Help - Search - Members - Calendar
Full Version: Silence Is Golden
Hydrogenaudio Forums > Lossy Audio Compression > MP3 > MP3 - Tech
Shrubsole
Hello Everyone! - Newbie Alert !!! sad.gif

My problem is -

Within Hex Editor I can see and define the header info in the mp3 file but how can you tell which is the first audio frame?

The reason behind this is that I have a Karaoke mp3 and as normal they have some silence at the start of the mp3 (Many about 10 seconds, but it varies!)

Now, I don't wish or need to alter that at all, but in Hex Edit you can see the difference between a silent part and where the audio (song) actually starts - But how can I tell the difference in Visual basic ?

If the "Silent" Frames were all one number or clear it would be all too easy, but the trouble is that there is alway "some" rubbish within the "Silent" frames - that makes it hard for a programme to detect the difference between the start of the real audio and rubbish (Encoder stuff etc) within the silent frames!!! sad.gif

I don't wish or need to decode the actual mp3 to see where the sound starts, I just need a to write a programme that can detect the difference between a silent frame and the first audio frame.

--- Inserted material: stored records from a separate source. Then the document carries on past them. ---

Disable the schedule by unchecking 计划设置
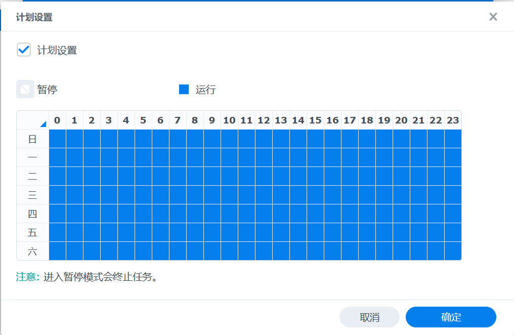click(23, 50)
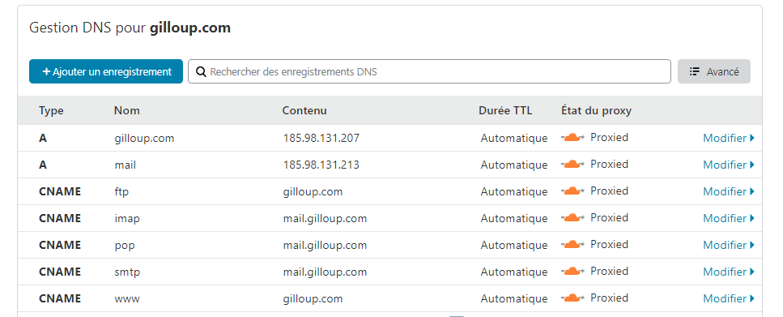783x317 pixels.
Task: Focus the Rechercher des enregistrements DNS field
Action: coord(429,71)
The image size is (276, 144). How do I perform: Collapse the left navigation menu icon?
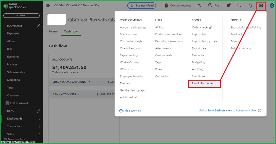tap(48, 6)
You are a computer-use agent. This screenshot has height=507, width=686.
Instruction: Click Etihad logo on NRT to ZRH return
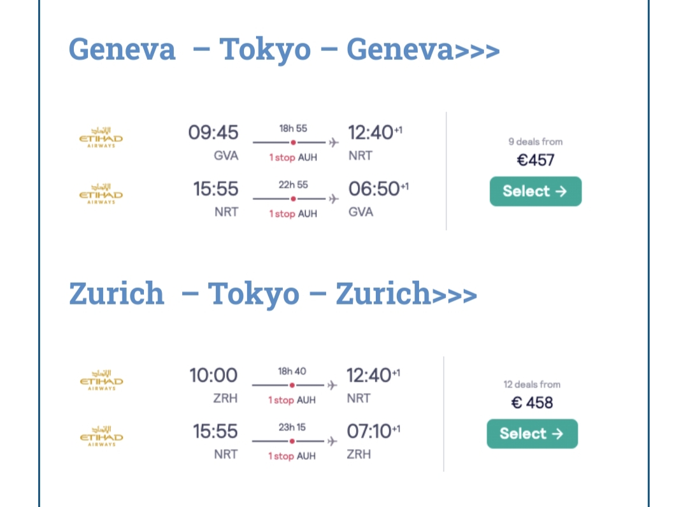(101, 436)
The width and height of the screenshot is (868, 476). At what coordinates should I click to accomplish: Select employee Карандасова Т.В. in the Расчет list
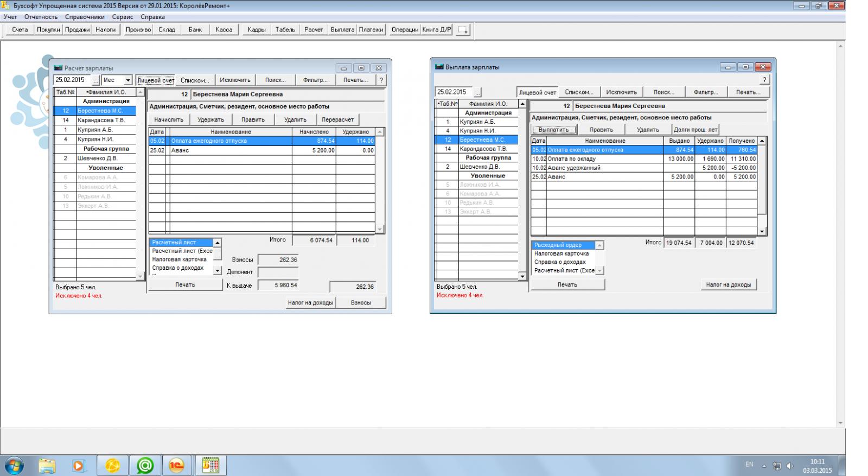[101, 120]
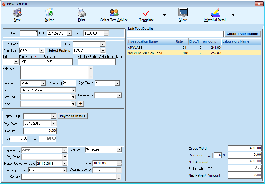The height and width of the screenshot is (184, 265).
Task: Click the Material Detail icon
Action: coord(215,13)
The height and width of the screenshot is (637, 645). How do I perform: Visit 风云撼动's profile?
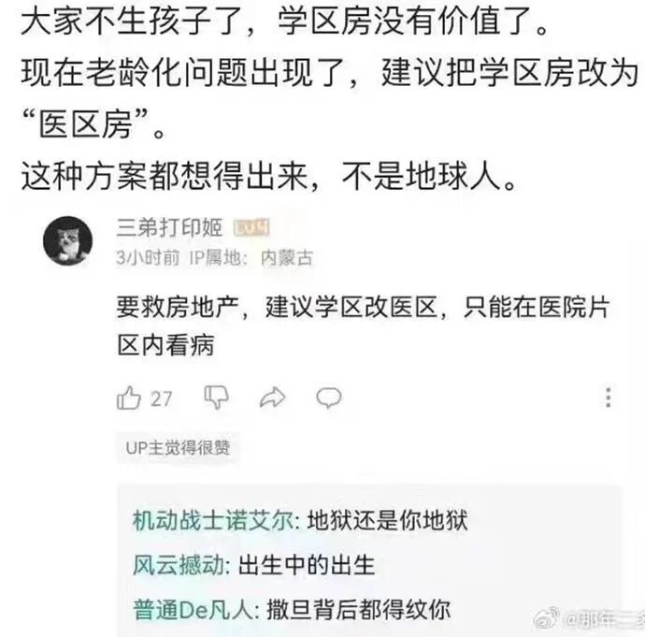179,565
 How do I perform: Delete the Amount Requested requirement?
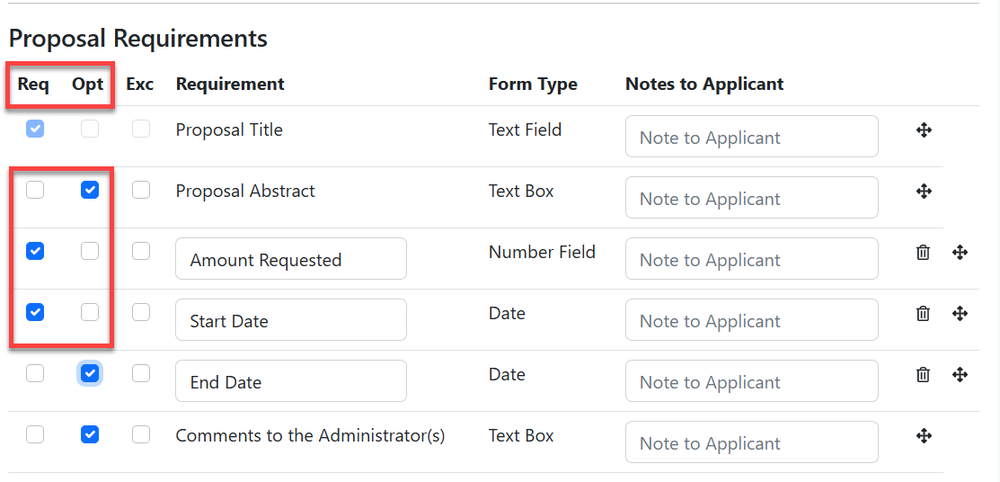(x=923, y=253)
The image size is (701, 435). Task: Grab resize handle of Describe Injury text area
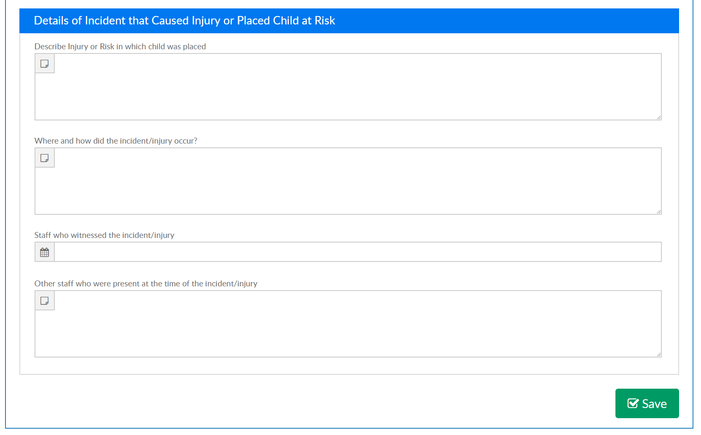[658, 117]
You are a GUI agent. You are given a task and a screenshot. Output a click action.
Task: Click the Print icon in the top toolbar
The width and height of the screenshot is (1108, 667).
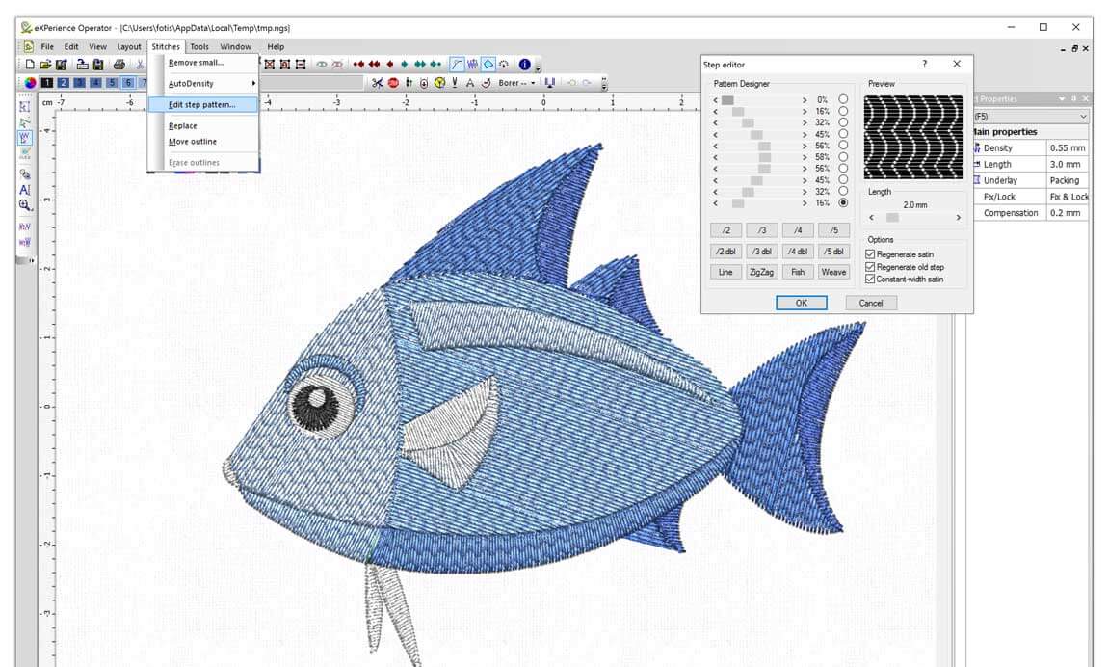(119, 64)
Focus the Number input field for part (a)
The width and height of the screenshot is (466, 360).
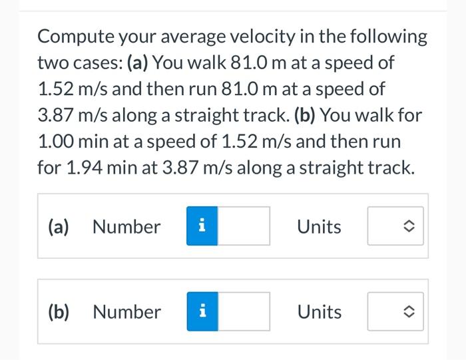point(244,226)
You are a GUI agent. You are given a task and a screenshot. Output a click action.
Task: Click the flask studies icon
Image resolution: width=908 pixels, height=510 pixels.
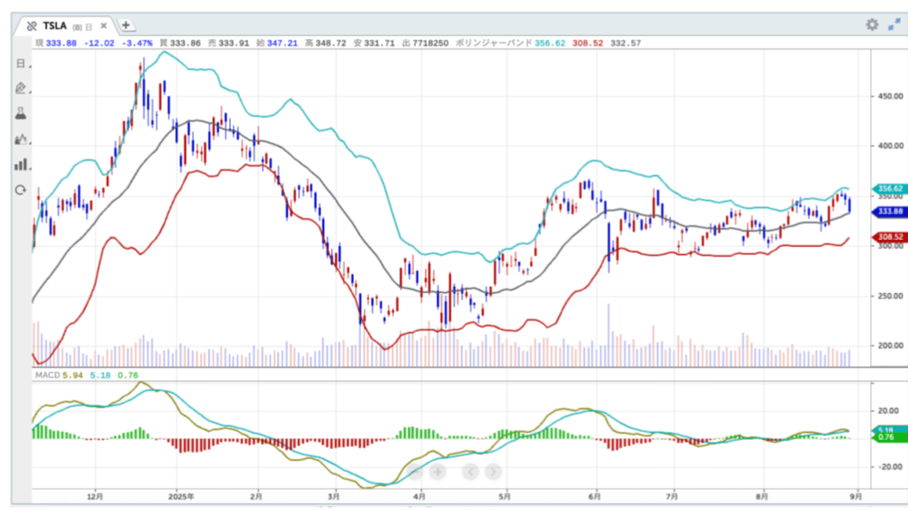pyautogui.click(x=20, y=113)
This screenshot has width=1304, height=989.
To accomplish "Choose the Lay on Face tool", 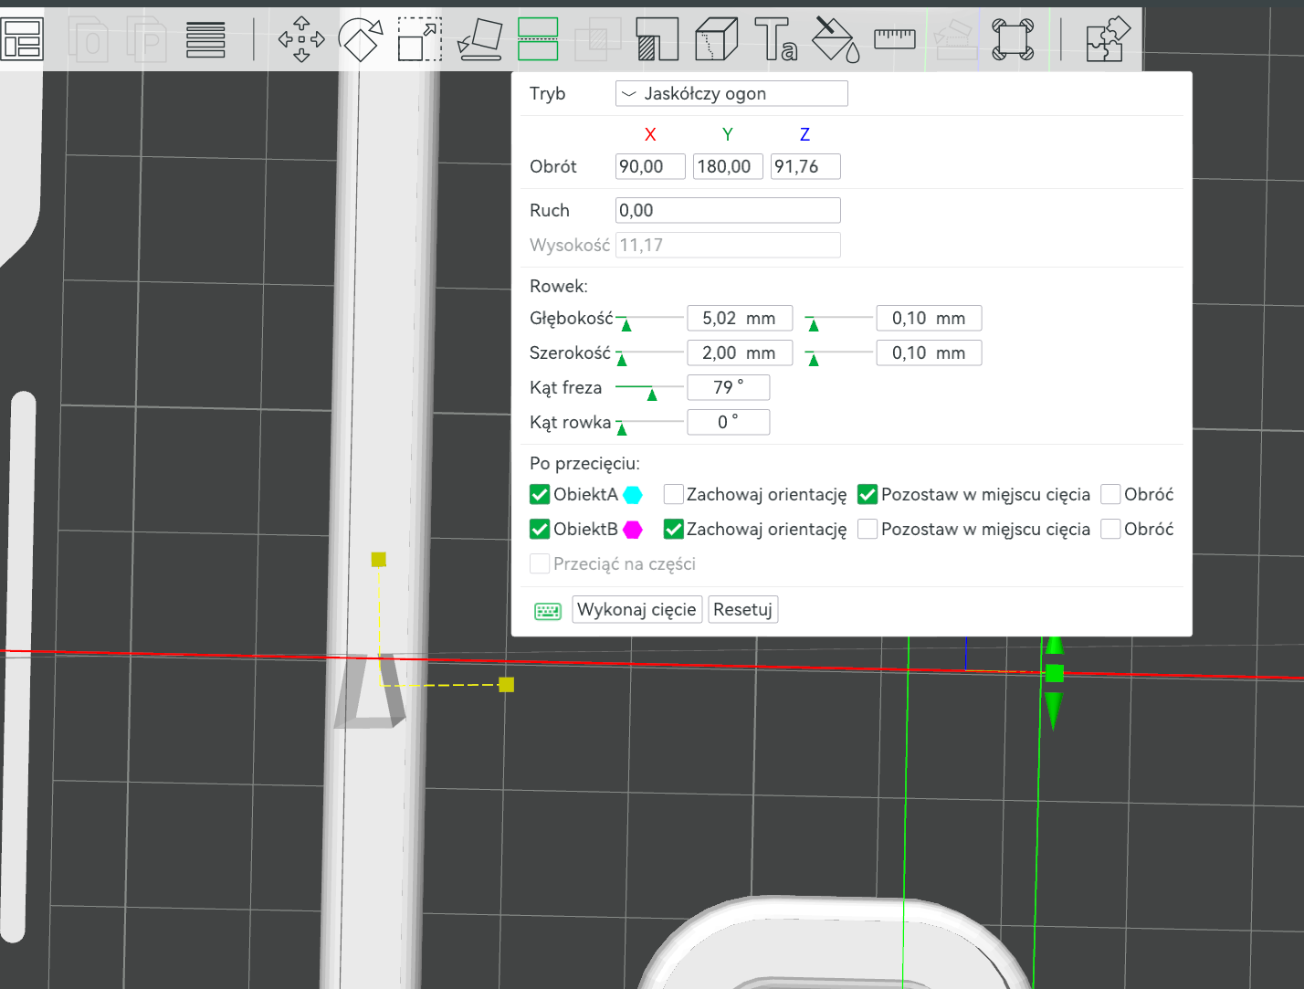I will [x=480, y=39].
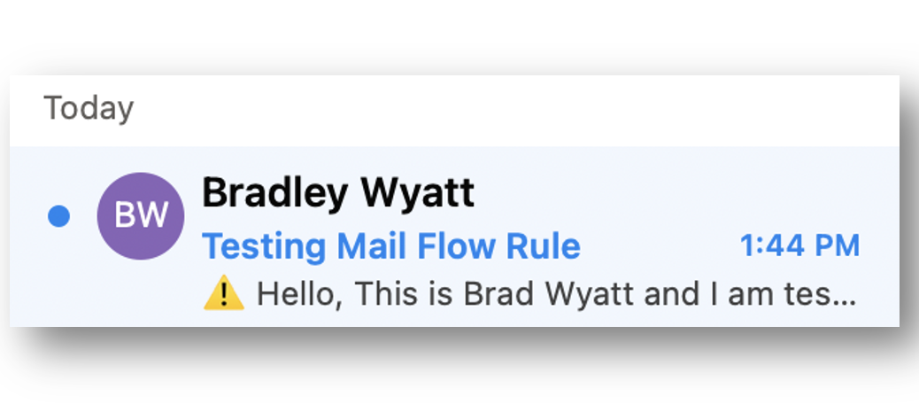Click the 1:44 PM timestamp
This screenshot has width=919, height=404.
pyautogui.click(x=800, y=245)
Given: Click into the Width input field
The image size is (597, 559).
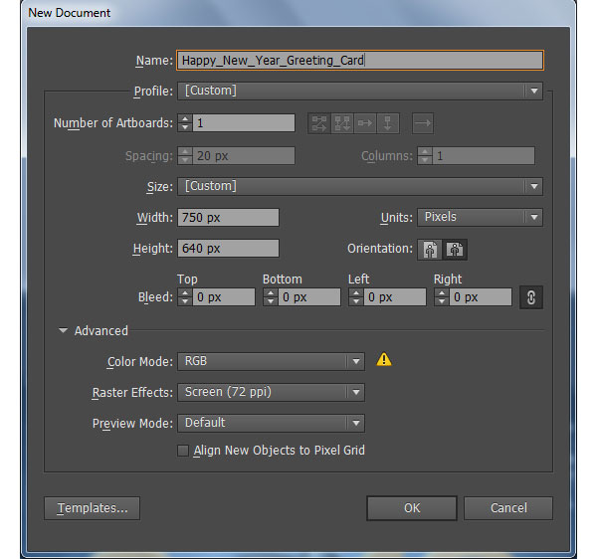Looking at the screenshot, I should point(228,217).
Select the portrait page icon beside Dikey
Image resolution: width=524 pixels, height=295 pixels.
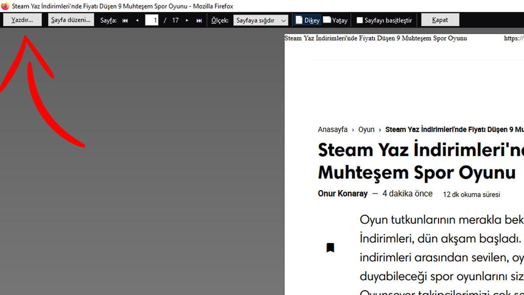coord(298,20)
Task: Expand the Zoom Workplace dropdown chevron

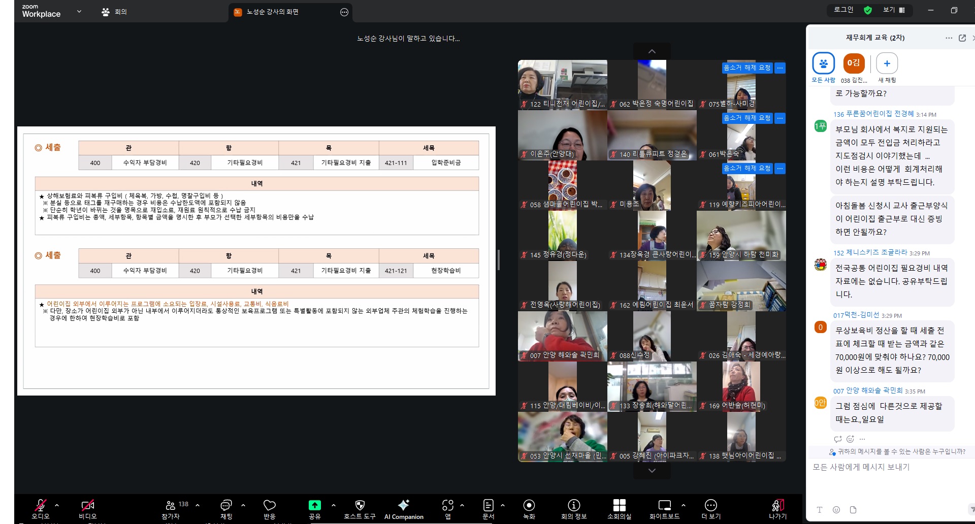Action: tap(79, 11)
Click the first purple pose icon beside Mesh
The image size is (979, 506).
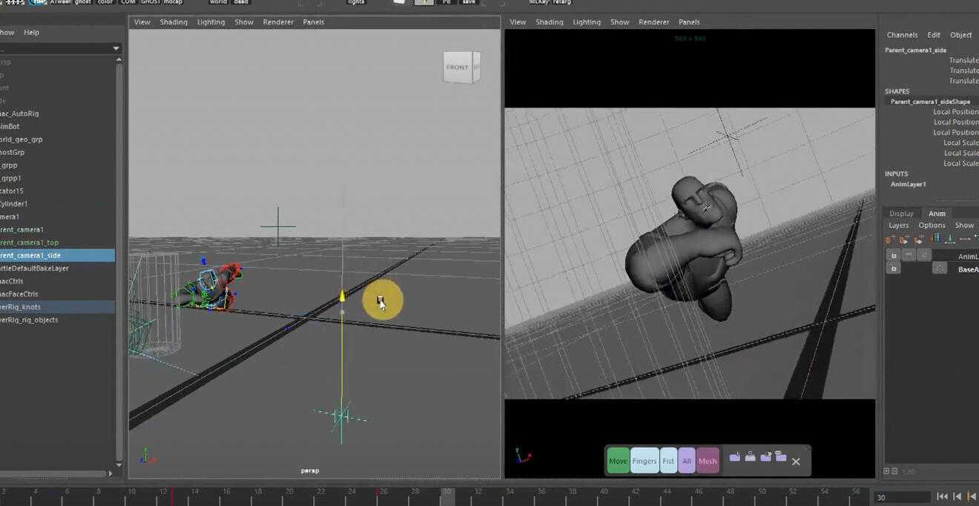(734, 458)
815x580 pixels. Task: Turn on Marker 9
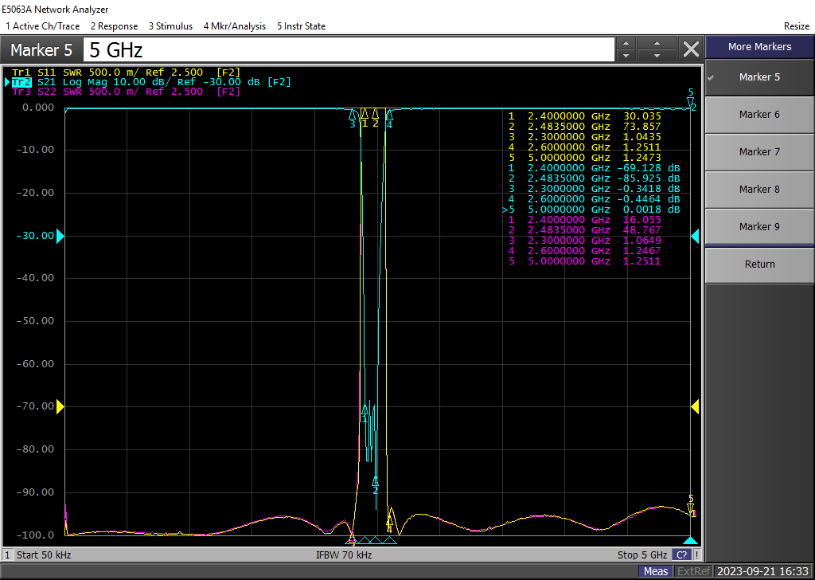click(x=759, y=227)
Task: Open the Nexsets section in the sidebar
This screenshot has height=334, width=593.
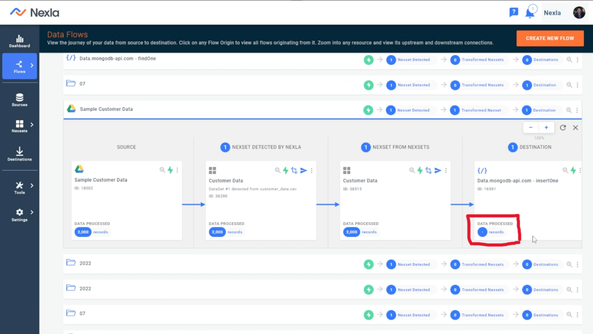Action: [19, 126]
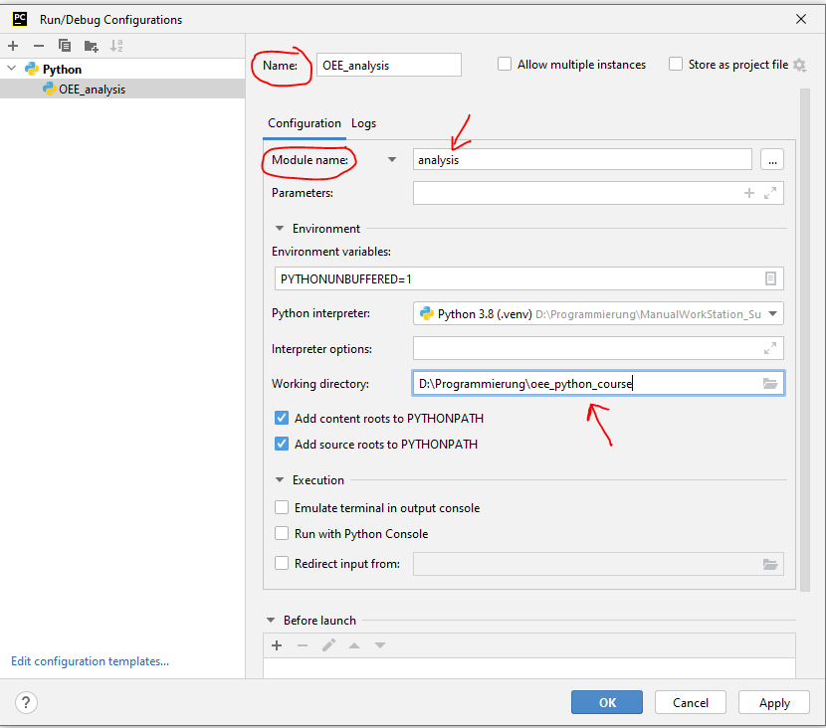Click the browse button next to Module name

click(x=771, y=159)
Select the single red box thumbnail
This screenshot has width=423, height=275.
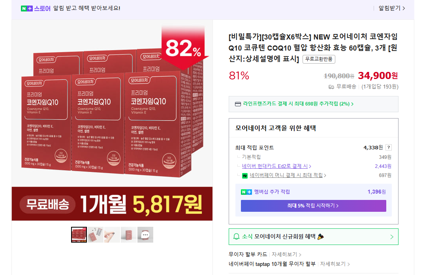coord(129,235)
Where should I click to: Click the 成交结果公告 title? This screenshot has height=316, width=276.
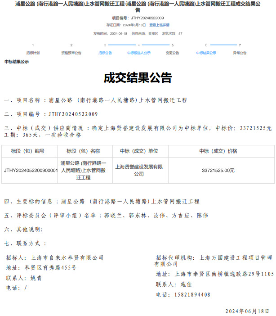click(138, 78)

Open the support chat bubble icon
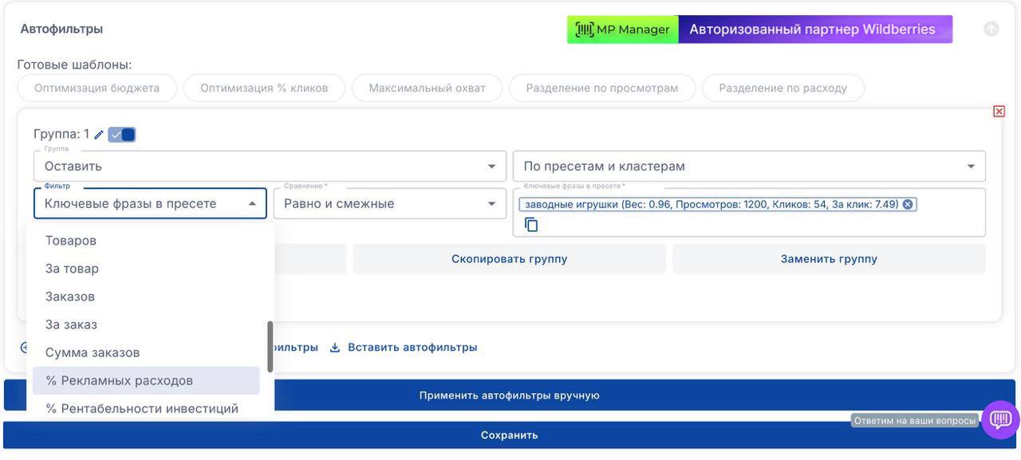pos(1000,419)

The Object when I can do that is a cueing device for the track.

HELP! - Is there some magic part of the frame to look at and check or something simple like that?

I would be more than greatful for any help or advice you can give.

Thanks! biggrin.gif
getID3()
You have two possible situations, and I'm not sure which one applies to your file(s).

a) You have a bunch of garbage, non-playble data at the beginning of the file.
B) Your file has no garbage, but has ~10 seconds of MP3-encoded silence at the beginning.

If (a), then it's relatively simple to scan through and find a valid MP3 frame header (ideally find a sequence of at least 10 valid frames in a row to make sure you didn't pick up a false synch) and go from there.

But if (B), then you'll have to decode the audio data and determine if it's "silent" or not, a much more complex task.
cabbagerat
QUOTE
then you'll have to decode the audio data and determine if it's "silent" or not, a much more complex task

True, it is a much more complex task - but if you use the right libraries/programs then it won't be very difficult at all.

Step One: Either use a library (don't know any with VB bindings) or an external program to decode the frame to PCM audio data. This could be as simple as interfacing with mpg123 or similar

Step Two: The resulting PCM data is likely to be pretty quite, but certainly non-zero. The easiest way to see if the PCM data is silent is to compare each sample to a threshhold and if all of them are less, then the frame data is silent. If you decide that everything below -60dB should be considered silent, then your threshhold value would be 0x3F (for 16 bit samples).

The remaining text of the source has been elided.